Es cierto que los puntuales somos impacientes. Acostumbrados a sacarle partido a cada minuto de la vida, sostenidos por aquello de que el tiempo es el único bien que no se recupera, nos removemos, incómodos, cuando se trata de esperar. Pero una vieja sabiduría nos insta a aguardar, porque desesperarse es malo y enferma. No me refiero a aquello de que hay un tiempo para todo, como afirma el Eclesiastés, sino a esa sensación de laxitud de mucha gente que no se autoexige eficiencia.

Reviso unos casos: ¿no sufren un ataque de impaciencia frente a los discursos tipo López Obrador? Ese lento arrastrar de las palabras hace pensar en que está persiguiendo la idea que quiere transmitir. Ojalá que no sea un problema de salud el que se manifiesta en ese barbotar entrecortado. Cierto es que un numeroso pueblo lo eligió y lo oye semanalmente con misteriosa devoción. Recuerdo las ocasiones en que puse mi capacidad de escucha a prueba, frente a los estudiantes que daban vueltas sobre un tema, sin ordenar su expresión. Allí se imponía mi magisterio: oía, aconsejaba, dialogaba.

A ratos me desquicia sacar un turno para ser atendida por médicos, odontólogos o cualquier servicio sanitario porque no sirve de nada. Siempre hay que esperar, aunque vayamos a pagar por el más caro de los procedimientos. Ni qué decir de las oficinas para trámites públicos. Acabo de ver una foto de la abarrotada dependencia donde el pueblo hace sus reclamos por las duplicadas facturas eléctricas del último mes. No hay suficientes empleados, decía la nota. Algunas veces dicté cursos en instituciones del Estado e integrar la condición de “prestador de servicio” para que me paguen exigió un insigne papeleo.

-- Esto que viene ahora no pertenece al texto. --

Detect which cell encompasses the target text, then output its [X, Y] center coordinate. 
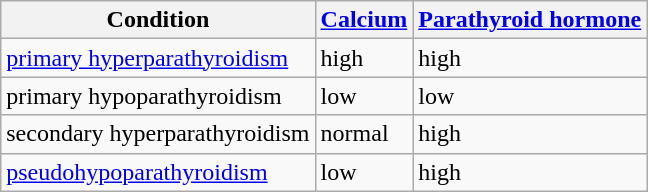
secondary hyperparathyroidism [158, 134]
pseudohypoparathyroidism [158, 172]
Parathyroid hormone [530, 20]
primary hypoparathyroidism [158, 96]
normal [364, 134]
primary hyperparathyroidism [158, 58]
Condition [158, 20]
Calcium [364, 20]
Return (X, Y) of the center of cell containing provided text 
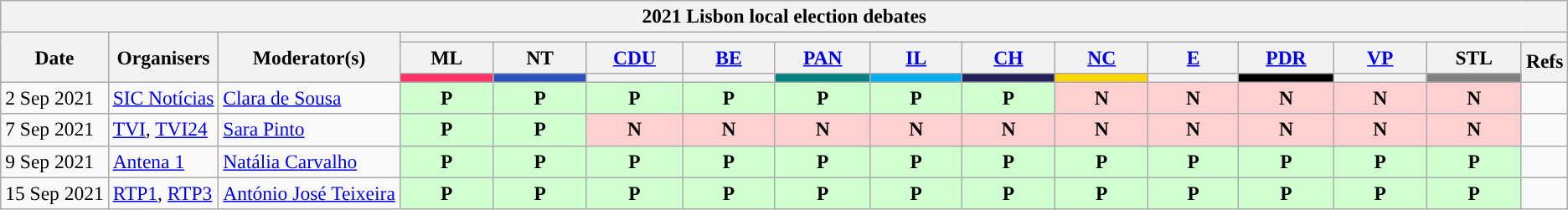
BE (729, 57)
9 Sep 2021 (54, 162)
IL (916, 57)
2 Sep 2021 (54, 98)
Organisers (163, 57)
CDU (635, 57)
PDR (1286, 57)
SIC Notícias (163, 98)
Natália Carvalho (309, 162)
Sara Pinto (309, 130)
Clara de Sousa (309, 98)
NC (1102, 57)
15 Sep 2021 (54, 193)
7 Sep 2021 (54, 130)
ML (446, 57)
2021 Lisbon local election debates (784, 16)
STL (1474, 57)
PAN (823, 57)
Antena 1 (163, 162)
E (1194, 57)
António José Teixeira (309, 193)
TVI, TVI24 (163, 130)
CH (1008, 57)
RTP1, RTP3 (163, 193)
NT (539, 57)
Refs (1545, 62)
VP (1380, 57)
Date (54, 57)
Moderator(s) (309, 57)
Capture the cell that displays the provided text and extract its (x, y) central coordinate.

Sé que hay personas que tienen un real desajuste con el manejo del tiempo. Jamás llegan a la hora de una cita y para eso, hoy se pueden amparar en el exceso de tránsito. O es cosa de simple irrespeto al tiempo de los demás, subestimando la importancia de la reunión. Se ha hecho natural aguardar minutos a la apertura de un acto para que “se llene la sala” y se tiene que soportar el ruido que producen los atrasados, de lo contrario el anfitrión parecería más malcriado que los invitados.

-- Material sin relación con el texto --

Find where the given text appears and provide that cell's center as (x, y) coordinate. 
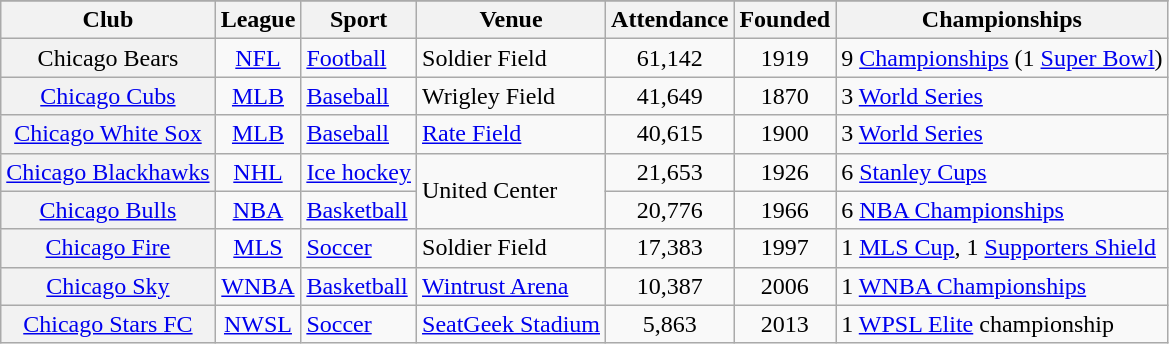
6 NBA Championships (1002, 210)
Rate Field (512, 134)
Ice hockey (359, 172)
2013 (785, 324)
Founded (785, 20)
1900 (785, 134)
9 Championships (1 Super Bowl) (1002, 58)
1 MLS Cup, 1 Supporters Shield (1002, 248)
1919 (785, 58)
1997 (785, 248)
Football (359, 58)
League (258, 20)
Chicago Bears (108, 58)
17,383 (670, 248)
Chicago Cubs (108, 96)
NHL (258, 172)
1 WNBA Championships (1002, 286)
Chicago Stars FC (108, 324)
Wrigley Field (512, 96)
Wintrust Arena (512, 286)
Chicago Bulls (108, 210)
Chicago Fire (108, 248)
2006 (785, 286)
Sport (359, 20)
10,387 (670, 286)
NWSL (258, 324)
21,653 (670, 172)
Attendance (670, 20)
5,863 (670, 324)
1926 (785, 172)
40,615 (670, 134)
1966 (785, 210)
1870 (785, 96)
SeatGeek Stadium (512, 324)
United Center (512, 191)
61,142 (670, 58)
WNBA (258, 286)
Chicago Sky (108, 286)
Venue (512, 20)
MLS (258, 248)
6 Stanley Cups (1002, 172)
41,649 (670, 96)
20,776 (670, 210)
Chicago Blackhawks (108, 172)
Chicago White Sox (108, 134)
NBA (258, 210)
Championships (1002, 20)
1 WPSL Elite championship (1002, 324)
Club (108, 20)
NFL (258, 58)
Find where the given text appears and provide that cell's center as (X, Y) coordinate. 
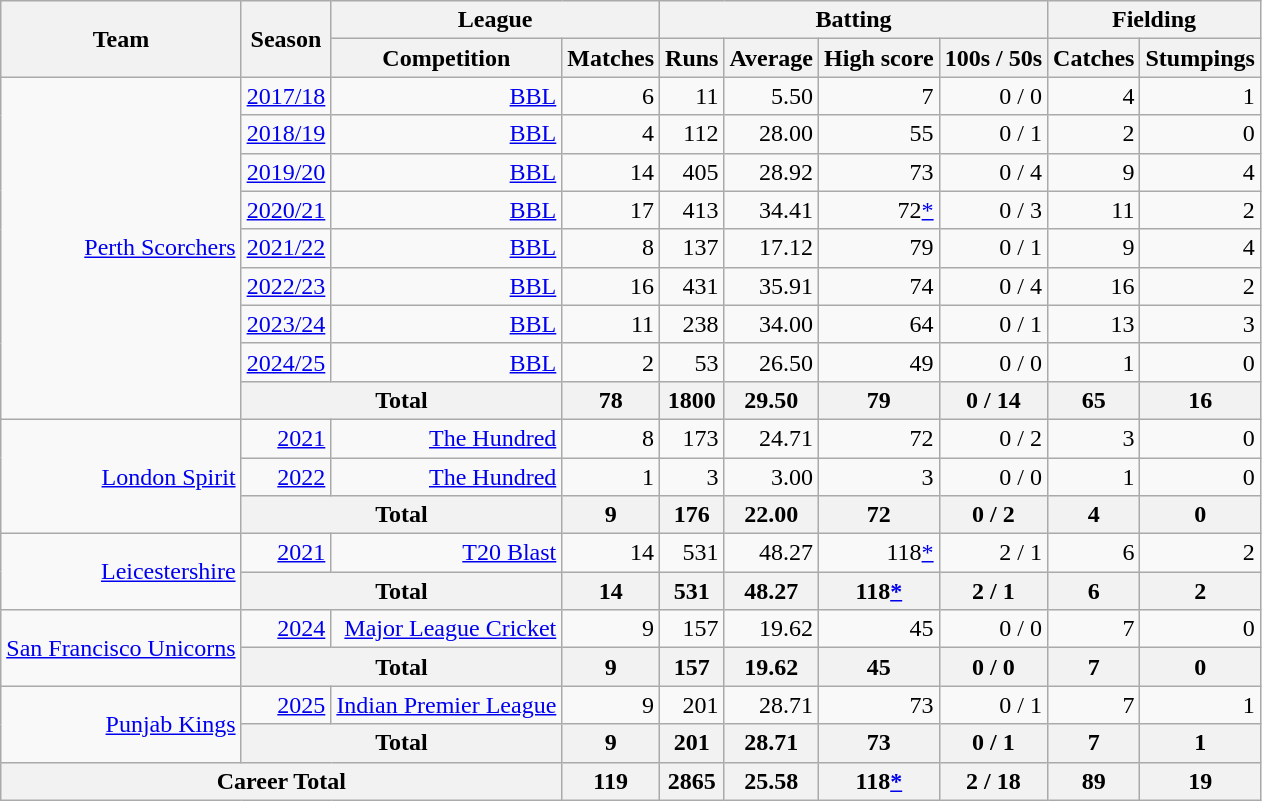
Catches (1094, 58)
25.58 (772, 781)
2 / 18 (993, 781)
72* (880, 210)
Career Total (282, 781)
28.00 (772, 134)
238 (692, 324)
119 (611, 781)
2019/20 (286, 172)
49 (880, 362)
53 (692, 362)
Batting (854, 20)
431 (692, 286)
High score (880, 58)
Season (286, 39)
35.91 (772, 286)
2023/24 (286, 324)
29.50 (772, 400)
Indian Premier League (446, 705)
Punjab Kings (121, 724)
2022/23 (286, 286)
T20 Blast (446, 553)
89 (1094, 781)
Fielding (1154, 20)
2024 (286, 629)
2020/21 (286, 210)
San Francisco Unicorns (121, 648)
Stumpings (1200, 58)
2025 (286, 705)
Perth Scorchers (121, 248)
13 (1094, 324)
55 (880, 134)
65 (1094, 400)
Team (121, 39)
2022 (286, 477)
24.71 (772, 438)
1800 (692, 400)
Average (772, 58)
17.12 (772, 248)
112 (692, 134)
2018/19 (286, 134)
League (496, 20)
17 (611, 210)
Competition (446, 58)
Matches (611, 58)
64 (880, 324)
100s / 50s (993, 58)
176 (692, 515)
137 (692, 248)
34.00 (772, 324)
0 / 3 (993, 210)
2024/25 (286, 362)
Major League Cricket (446, 629)
34.41 (772, 210)
405 (692, 172)
74 (880, 286)
28.92 (772, 172)
2865 (692, 781)
413 (692, 210)
0 / 14 (993, 400)
26.50 (772, 362)
19 (1200, 781)
London Spirit (121, 476)
3.00 (772, 477)
22.00 (772, 515)
78 (611, 400)
2021/22 (286, 248)
5.50 (772, 96)
Leicestershire (121, 572)
Runs (692, 58)
2017/18 (286, 96)
173 (692, 438)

Lo que más impaciencia me producen son los gobiernos. Esa absurda pretensión de empezar desde cero, torciendo el rumbo de políticas que debían ser estables para dar resultado; esa reiterada tendencia a culpabilizar a los anteriores de todo lo que inveteradamente está mal; ese distanciamiento y olvido de las ofertas de campaña. Cuando llega al poder el nuevo gobernante, muchos se llenan de esperanzas: “esta vez sí seremos oídos”, “ahora habrá atención, trabajo, vivienda”. Mi pesimismo práctico simplemente me pone más vigilante y me reconviene por impacientarme. Pero, enseguida atina, da en el blanco. Empiezan las mentiras, los subterfugios, los viajes prometedores. Nos ofrecieron seguridad, pero tendrían que poner un gendarme o un militar en cada esquina para volver a caminar confiados.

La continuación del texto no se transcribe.